RECORDED DATA →
──────
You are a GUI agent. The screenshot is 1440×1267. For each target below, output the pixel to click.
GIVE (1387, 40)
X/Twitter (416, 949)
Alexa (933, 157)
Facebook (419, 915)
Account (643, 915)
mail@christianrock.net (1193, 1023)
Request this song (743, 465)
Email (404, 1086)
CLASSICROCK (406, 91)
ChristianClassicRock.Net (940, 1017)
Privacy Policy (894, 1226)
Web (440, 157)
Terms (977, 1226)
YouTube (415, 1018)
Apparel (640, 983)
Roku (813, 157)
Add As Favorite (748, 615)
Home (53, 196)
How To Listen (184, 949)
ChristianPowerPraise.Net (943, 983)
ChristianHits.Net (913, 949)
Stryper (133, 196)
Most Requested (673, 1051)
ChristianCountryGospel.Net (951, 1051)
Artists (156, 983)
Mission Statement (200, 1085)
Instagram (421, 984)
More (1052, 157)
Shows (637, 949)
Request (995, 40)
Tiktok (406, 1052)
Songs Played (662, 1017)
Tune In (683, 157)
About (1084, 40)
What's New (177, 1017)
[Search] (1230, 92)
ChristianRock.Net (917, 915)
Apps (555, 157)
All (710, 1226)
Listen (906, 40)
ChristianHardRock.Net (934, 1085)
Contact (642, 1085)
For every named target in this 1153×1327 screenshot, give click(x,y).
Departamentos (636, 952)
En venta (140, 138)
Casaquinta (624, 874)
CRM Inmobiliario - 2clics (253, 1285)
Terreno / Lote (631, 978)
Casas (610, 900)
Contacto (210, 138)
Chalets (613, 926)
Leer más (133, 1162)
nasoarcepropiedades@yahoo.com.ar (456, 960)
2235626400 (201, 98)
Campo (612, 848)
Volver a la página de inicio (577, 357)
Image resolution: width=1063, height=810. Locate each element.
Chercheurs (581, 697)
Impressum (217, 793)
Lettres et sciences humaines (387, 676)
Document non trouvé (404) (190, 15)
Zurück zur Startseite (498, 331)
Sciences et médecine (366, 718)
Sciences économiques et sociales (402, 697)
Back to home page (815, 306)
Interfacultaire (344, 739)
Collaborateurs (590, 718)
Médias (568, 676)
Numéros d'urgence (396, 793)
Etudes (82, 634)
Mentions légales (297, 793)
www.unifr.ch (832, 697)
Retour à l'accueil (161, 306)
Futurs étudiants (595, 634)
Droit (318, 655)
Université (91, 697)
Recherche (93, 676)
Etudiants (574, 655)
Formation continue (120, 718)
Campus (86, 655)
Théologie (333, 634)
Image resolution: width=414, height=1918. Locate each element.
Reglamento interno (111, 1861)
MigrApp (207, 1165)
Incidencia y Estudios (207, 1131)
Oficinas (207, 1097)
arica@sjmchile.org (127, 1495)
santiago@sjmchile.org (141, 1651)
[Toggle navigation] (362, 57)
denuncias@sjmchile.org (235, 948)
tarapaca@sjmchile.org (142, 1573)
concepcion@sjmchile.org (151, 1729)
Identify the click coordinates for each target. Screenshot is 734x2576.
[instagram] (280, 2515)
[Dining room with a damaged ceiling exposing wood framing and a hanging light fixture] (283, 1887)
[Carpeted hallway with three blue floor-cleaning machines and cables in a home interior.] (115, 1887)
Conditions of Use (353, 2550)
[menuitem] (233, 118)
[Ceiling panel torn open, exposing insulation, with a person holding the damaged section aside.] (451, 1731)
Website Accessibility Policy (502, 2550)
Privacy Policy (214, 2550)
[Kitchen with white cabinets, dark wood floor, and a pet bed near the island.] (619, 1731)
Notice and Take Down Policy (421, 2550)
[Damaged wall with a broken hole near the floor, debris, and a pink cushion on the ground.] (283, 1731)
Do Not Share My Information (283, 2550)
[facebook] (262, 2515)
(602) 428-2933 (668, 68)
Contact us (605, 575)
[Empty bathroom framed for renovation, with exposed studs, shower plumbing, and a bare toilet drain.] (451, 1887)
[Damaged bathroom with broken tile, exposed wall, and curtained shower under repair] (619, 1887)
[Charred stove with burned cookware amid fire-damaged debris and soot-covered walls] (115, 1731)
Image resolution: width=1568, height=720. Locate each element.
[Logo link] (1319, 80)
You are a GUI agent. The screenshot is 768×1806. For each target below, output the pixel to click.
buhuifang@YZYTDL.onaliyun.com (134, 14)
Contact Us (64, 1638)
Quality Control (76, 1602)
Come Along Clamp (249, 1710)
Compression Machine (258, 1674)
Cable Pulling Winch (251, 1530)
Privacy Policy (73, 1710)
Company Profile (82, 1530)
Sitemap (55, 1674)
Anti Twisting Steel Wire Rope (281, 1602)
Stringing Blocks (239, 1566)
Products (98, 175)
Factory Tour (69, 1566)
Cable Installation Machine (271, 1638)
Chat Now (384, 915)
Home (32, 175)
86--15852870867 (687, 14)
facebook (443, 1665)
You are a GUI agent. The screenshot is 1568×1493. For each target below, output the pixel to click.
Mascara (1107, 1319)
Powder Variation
──────
TASK GOAL → Reproduce all of the material above line for line, with no changes.

WRITTEN SOLUTION →
You are a GUI agent. The screenshot is 1440×1267. For each target below, output the pixel to click.
GIVE (1387, 40)
X/Twitter (416, 949)
Alexa (933, 157)
Facebook (419, 915)
Account (643, 915)
mail@christianrock.net (1193, 1023)
Request this song (743, 465)
Email (404, 1086)
CLASSICROCK (406, 91)
ChristianClassicRock.Net (940, 1017)
Privacy Policy (894, 1226)
Web (440, 157)
Terms (977, 1226)
YouTube (415, 1018)
Apparel (640, 983)
Roku (813, 157)
Add As Favorite (748, 615)
Home (53, 196)
How To Listen (184, 949)
ChristianPowerPraise.Net (943, 983)
ChristianHits.Net (913, 949)
Stryper (133, 196)
Most Requested (673, 1051)
ChristianCountryGospel.Net (951, 1051)
Artists (156, 983)
Mission Statement (200, 1085)
Instagram (421, 984)
More (1052, 157)
Shows (637, 949)
Request (995, 40)
Tiktok (406, 1052)
Songs Played (662, 1017)
Tune In (683, 157)
About (1084, 40)
What's New (177, 1017)
[Search] (1230, 92)
ChristianRock.Net (917, 915)
Apps (555, 157)
All (710, 1226)
Listen (906, 40)
ChristianHardRock.Net (934, 1085)
Contact (642, 1085)
For every named target in this 1153×1327 screenshot, give click(x,y).
Departamentos (636, 952)
En venta (140, 138)
Casaquinta (624, 874)
CRM Inmobiliario - 2clics (253, 1285)
Terreno / Lote (631, 978)
Casas (610, 900)
Contacto (210, 138)
Chalets (613, 926)
Leer más (133, 1162)
nasoarcepropiedades@yahoo.com.ar (456, 960)
2235626400 (201, 98)
Campo (612, 848)
Volver a la página de inicio (577, 357)
Image resolution: width=1063, height=810. Locate each element.
Chercheurs (581, 697)
Impressum (217, 793)
Lettres et sciences humaines (387, 676)
Document non trouvé (404) (190, 15)
Zurück zur Startseite (498, 331)
Sciences et médecine (366, 718)
Sciences économiques et sociales (402, 697)
Back to home page (815, 306)
Interfacultaire (344, 739)
Collaborateurs (590, 718)
Médias (568, 676)
Numéros d'urgence (396, 793)
Etudes (82, 634)
Mentions légales (297, 793)
www.unifr.ch (832, 697)
Retour à l'accueil (161, 306)
Futurs étudiants (595, 634)
Droit (318, 655)
Université (91, 697)
Recherche (93, 676)
Etudiants (574, 655)
Formation continue (120, 718)
Campus (86, 655)
Théologie (333, 634)
Image resolution: width=414, height=1918. Locate each element.
Reglamento interno (111, 1861)
MigrApp (207, 1165)
Incidencia y Estudios (207, 1131)
Oficinas (207, 1097)
arica@sjmchile.org (127, 1495)
santiago@sjmchile.org (141, 1651)
[Toggle navigation] (362, 57)
denuncias@sjmchile.org (235, 948)
tarapaca@sjmchile.org (142, 1573)
concepcion@sjmchile.org (151, 1729)
Identify the click coordinates for each target. Screenshot is 734x2576.
[instagram] (280, 2515)
[Dining room with a damaged ceiling exposing wood framing and a hanging light fixture] (283, 1887)
[Carpeted hallway with three blue floor-cleaning machines and cables in a home interior.] (115, 1887)
Conditions of Use (353, 2550)
[menuitem] (233, 118)
[Ceiling panel torn open, exposing insulation, with a person holding the damaged section aside.] (451, 1731)
Website Accessibility Policy (502, 2550)
Privacy Policy (214, 2550)
[Kitchen with white cabinets, dark wood floor, and a pet bed near the island.] (619, 1731)
Notice and Take Down Policy (421, 2550)
[Damaged wall with a broken hole near the floor, debris, and a pink cushion on the ground.] (283, 1731)
Do Not Share My Information (283, 2550)
[facebook] (262, 2515)
(602) 428-2933 (668, 68)
Contact us (605, 575)
[Empty bathroom framed for renovation, with exposed studs, shower plumbing, and a bare toilet drain.] (451, 1887)
[Damaged bathroom with broken tile, exposed wall, and curtained shower under repair] (619, 1887)
[Charred stove with burned cookware amid fire-damaged debris and soot-covered walls] (115, 1731)
Image resolution: width=1568, height=720. Locate each element.
[Logo link] (1319, 80)
You are a GUI agent. The screenshot is 768×1806. For each target below, output the pixel to click.
buhuifang@YZYTDL.onaliyun.com (134, 14)
Contact Us (64, 1638)
Quality Control (76, 1602)
Come Along Clamp (249, 1710)
Compression Machine (258, 1674)
Cable Pulling Winch (251, 1530)
Privacy Policy (73, 1710)
Company Profile (82, 1530)
Sitemap (55, 1674)
Anti Twisting Steel Wire Rope (281, 1602)
Stringing Blocks (239, 1566)
Products (98, 175)
Factory Tour (69, 1566)
Cable Installation Machine (271, 1638)
Chat Now (384, 915)
Home (32, 175)
86--15852870867 (687, 14)
facebook (443, 1665)
You are a GUI agent. The screenshot is 1568×1493. For each target below, output the pixel to click.
Mascara (1107, 1319)
Powder Variation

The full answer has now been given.